Cumhuriyet’in ilanından sonra ilçe statüsünü kazanan Kulp, Diyarbakır’ın kuzeydoğuya açılan kapısı olarak gelişmeye devam etti. Zengin doğal yapısı, dağlık alanları ve ormanları ile bölgenin coğrafi çeşitliliğini yansıtan Kulp, aynı zamanda hayvancılık ve tarımsal üretim açısından da öne çıktı. Günümüzde Kulp, hem tarihi geçmişi hem de doğal güzellikleriyle dikkat çekerken geleneksel kültürünü koruyan yapısıyla bölgedeki önemli merkezlerden biri olmaya devam ediyor.

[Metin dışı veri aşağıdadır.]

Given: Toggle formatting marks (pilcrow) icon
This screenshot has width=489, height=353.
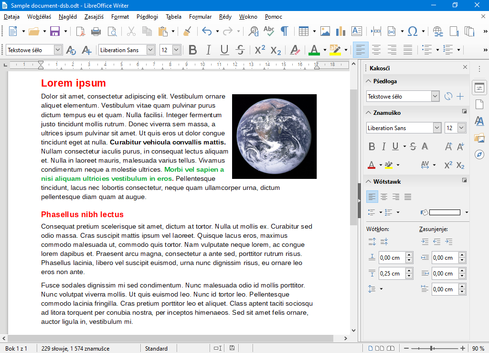Looking at the screenshot, I should pyautogui.click(x=284, y=32).
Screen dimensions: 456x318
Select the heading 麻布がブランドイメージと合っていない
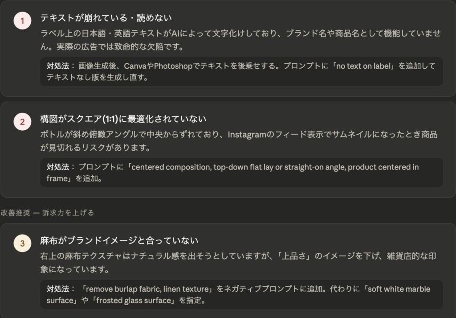(x=119, y=241)
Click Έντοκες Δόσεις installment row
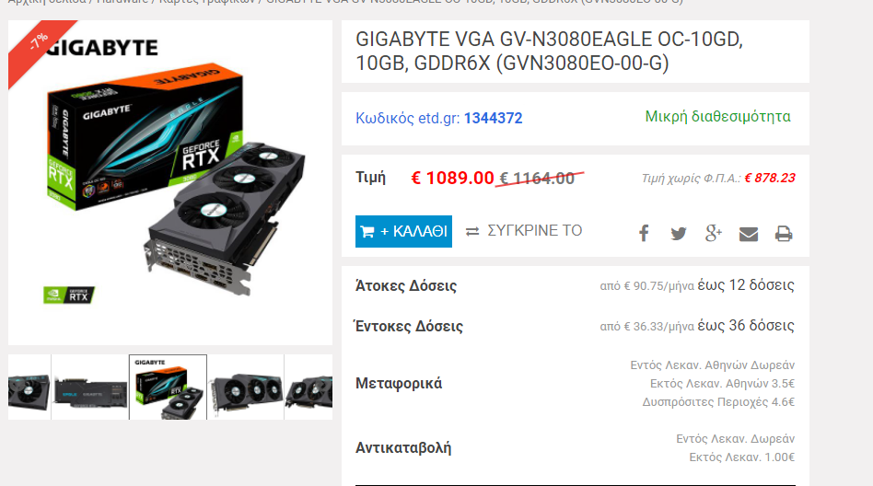 click(x=576, y=326)
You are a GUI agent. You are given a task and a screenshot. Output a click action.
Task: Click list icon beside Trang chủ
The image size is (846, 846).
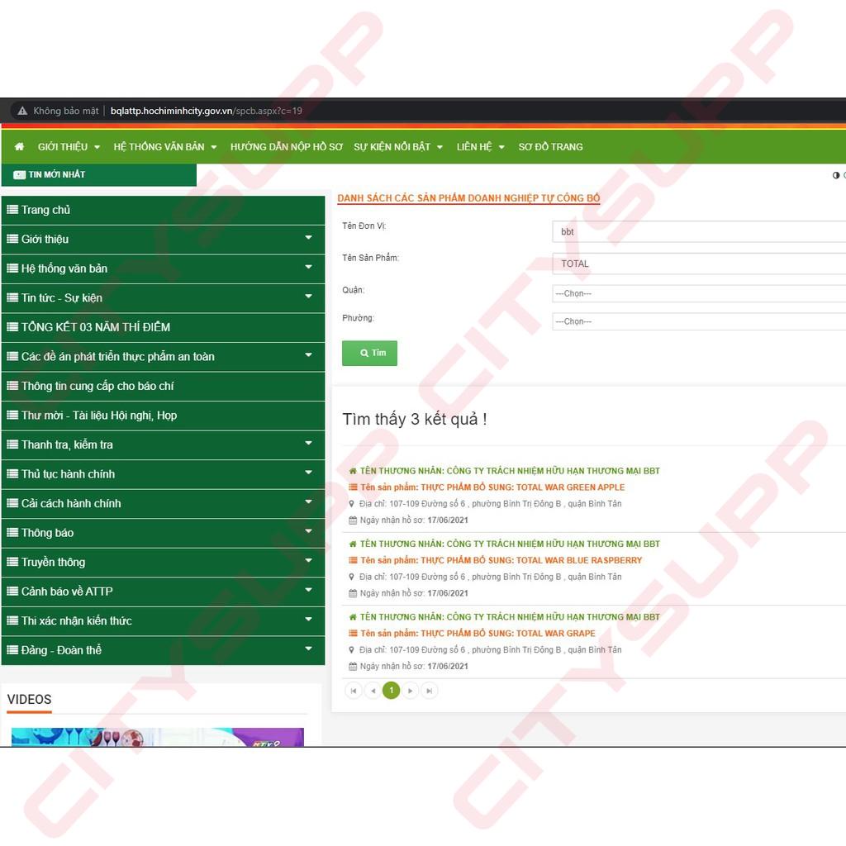tap(12, 210)
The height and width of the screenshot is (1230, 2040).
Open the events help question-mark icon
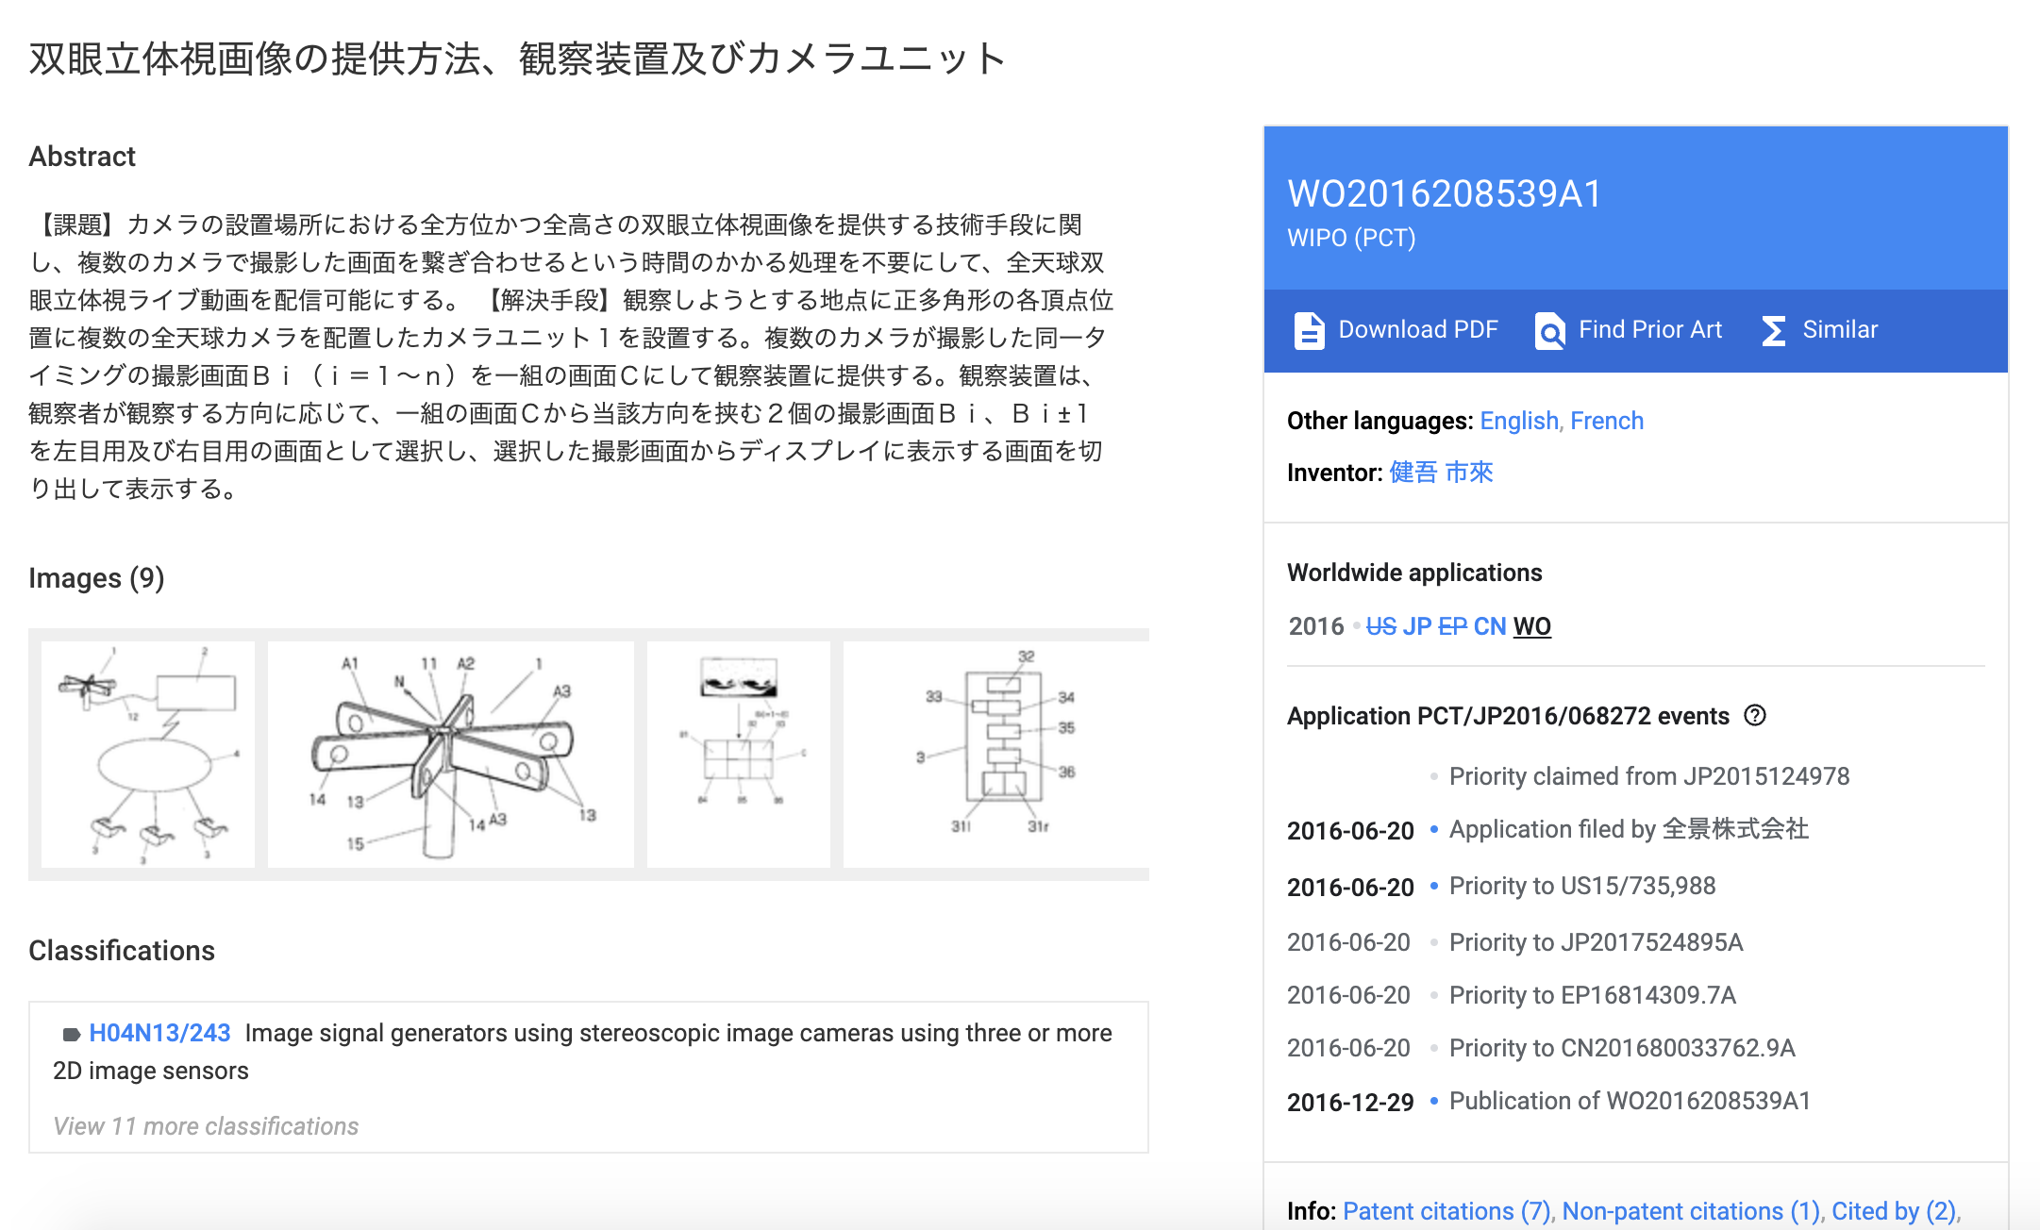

PEKİ KULP İSMİ NEREDEN GELİYOR?
Kulp adının kökeni hakkında farklı rivayetler bulunuyor. Bazı araştırmalara göre isim, ilçenin kuzeyindeki dağlık alanlarda yer alan ve 'kulplu' ya da 'kulpsuz' olarak adlandırılan doğal kaya oluşumlarından geliyor. Diğer bir görüş ise kelimenin Kürtçe kökenli olduğu ve 'yüksek, sarp yer' anlamına geldiği yönünde. Bu çerçevede Kulp ismi, hem coğrafi yapıyı hem de tarih boyunca bölgeye verilen tanımları yansıtan bir ad olarak günümüze ulaşmış durumda.